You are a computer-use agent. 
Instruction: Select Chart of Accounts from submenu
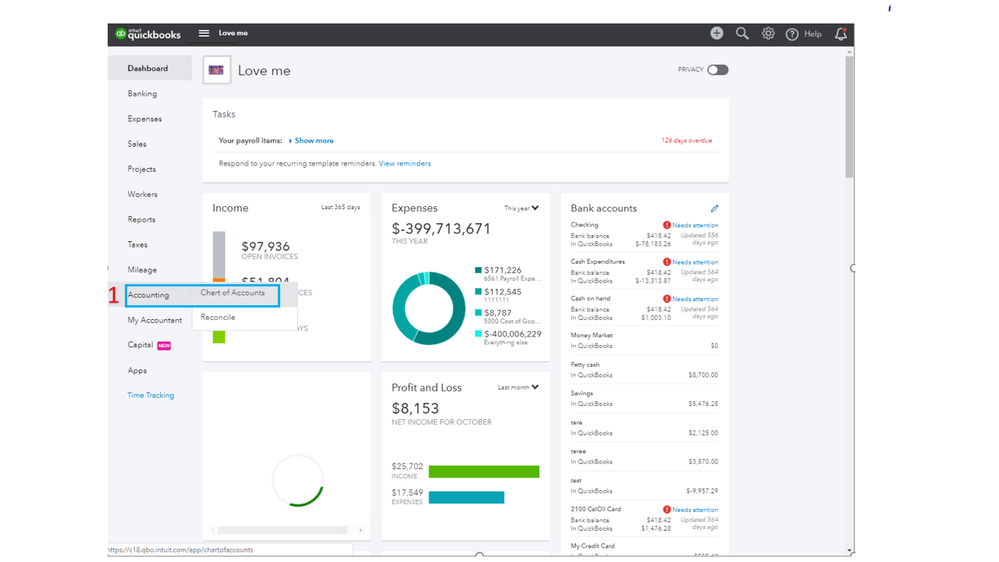(x=232, y=293)
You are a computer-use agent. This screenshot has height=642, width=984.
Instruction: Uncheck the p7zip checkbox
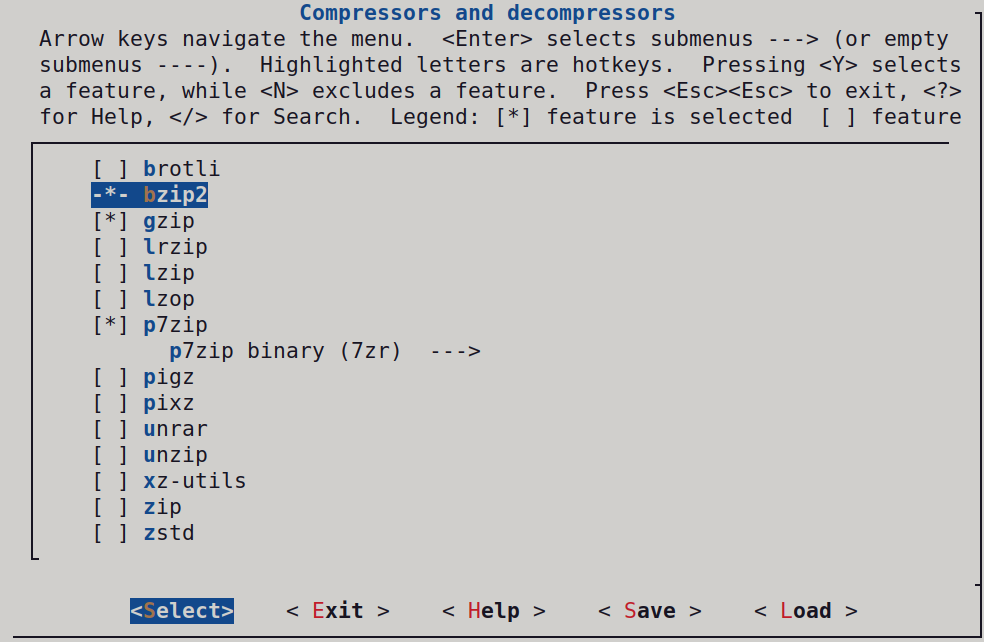point(110,325)
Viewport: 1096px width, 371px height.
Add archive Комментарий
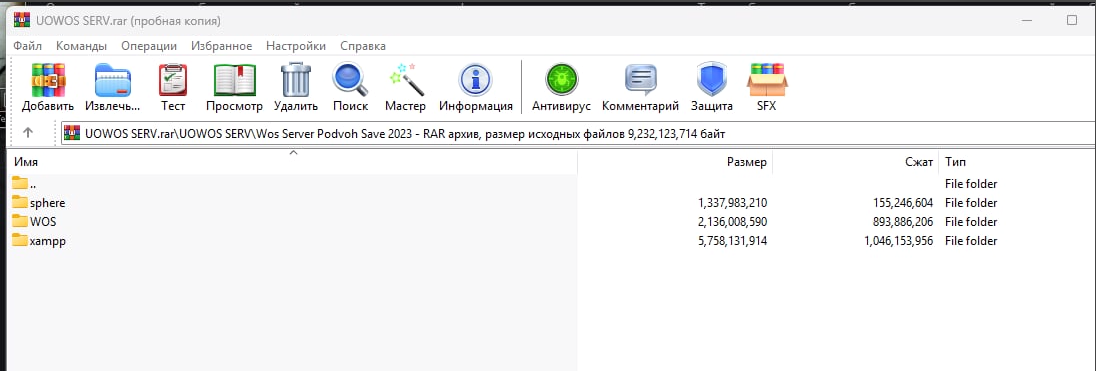640,87
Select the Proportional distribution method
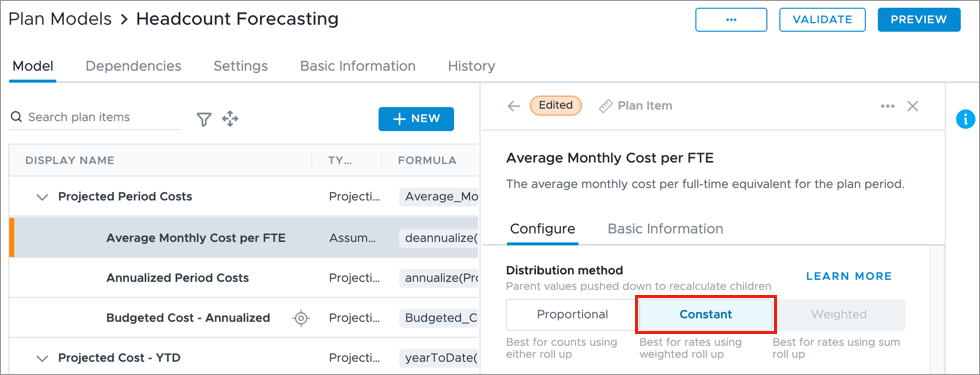The width and height of the screenshot is (980, 375). point(572,314)
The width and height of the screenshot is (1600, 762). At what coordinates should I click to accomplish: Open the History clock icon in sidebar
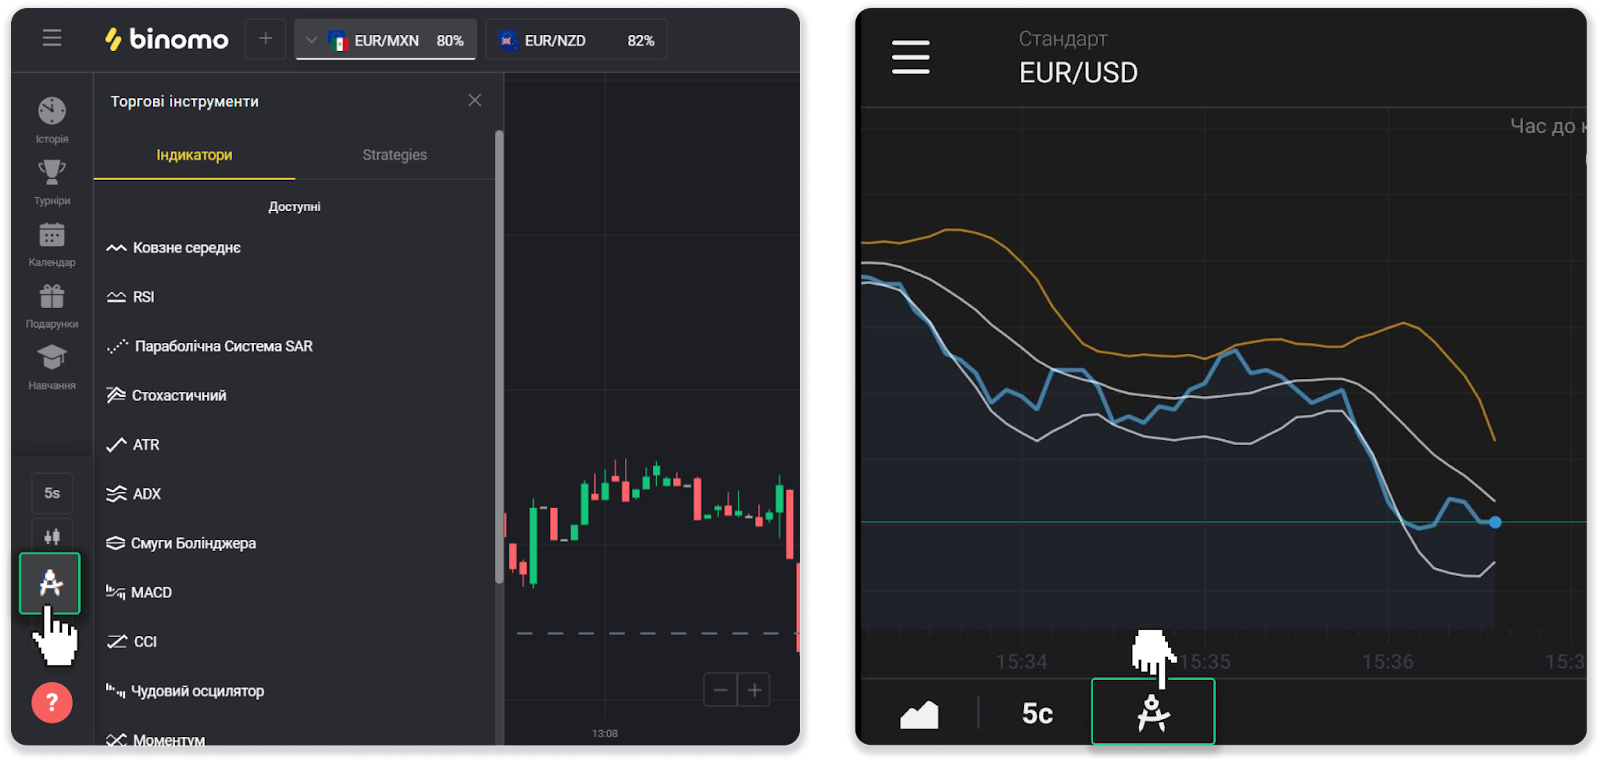click(52, 111)
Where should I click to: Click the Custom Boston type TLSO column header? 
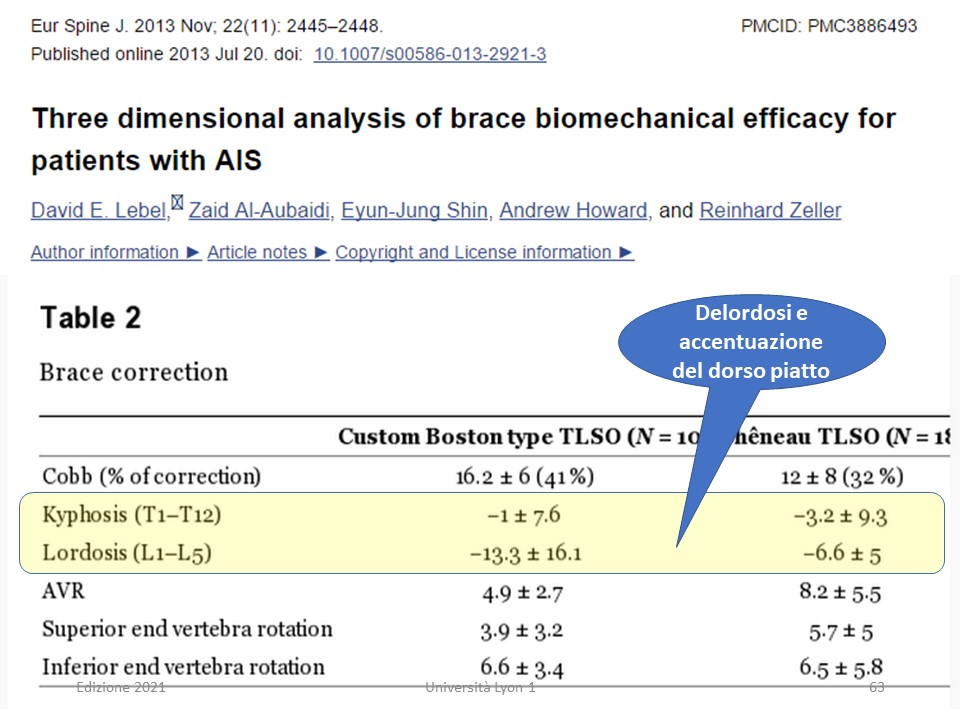tap(518, 437)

Problem description
Count up the lines of the data that include "agent". Reply with a number only.

Completed task
2